Our bathroom project is almost done. What started with the assembly/installation of a new shower ended up morphing into a full-blown re-model. It shouldn’t have taken so long considering that our bathroom is the size of a postage stamp, but, you know, problems.
Putting together our new shower brought out Callaghan’s one frustration with the United States: our non-compliance with the metric system. The only time he rants about the States is when he’s confronted with fractions. He did plenty of ranting over the shower pieces.

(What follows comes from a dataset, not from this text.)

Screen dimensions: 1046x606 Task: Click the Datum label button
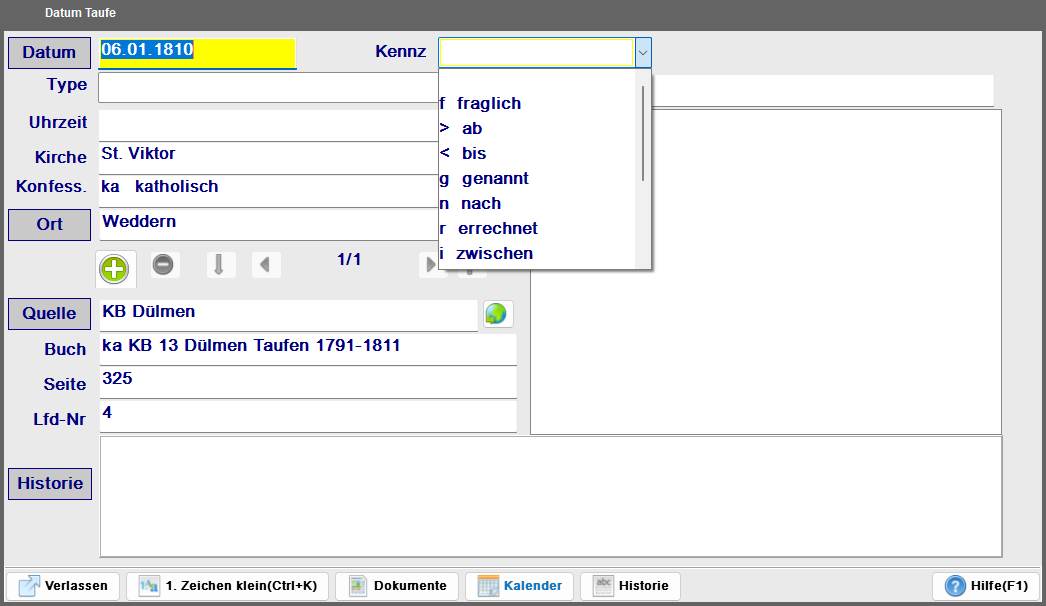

“Blame England,” I said, quick to throw England under the bus. (Being French, Callaghan always says that he “only hates half of me” – the English half. It’s in his genes, he says.)
I get him. I’m American, and I still can’t do fractions. That’s not saying much, though, since the math part of my brain has always been crippled by math anxiety. I remember going to high school rejecting math in academic settings. I just… shall we say… checked out.
How do I know that math anxiety is real? In the army, I made effortless, practical use of trigonometry to cut radio antenna wavelengths based on frequencies. Put me in a MATH CLASSROOM, though, and I’m done. I’m out.
Anyway, when Callaghan came to me waving his arms while announcing, “We’re wasting time! A lot of precious time is being wasted with these… doing of fractions!” I did a quick search for an online fraction calculator. “Shoot,” I said, signaling his cue to recite the fractions he needed to calculate.
He looked at his notes. I waited. I had my fingers set on my numeric keypad. I was expecting to hear the sort of fractional equations I would’ve learned in school had I cared.
He read:
“43 1/2 – 3 1/8, 43 7/16 -2 /16, 43 3/16 – 35/16, and 1 3/4 + 2 3/8.”
To which I said, “What?”
“Please enter the numerator and denomina – ” Yes. Please and thank you.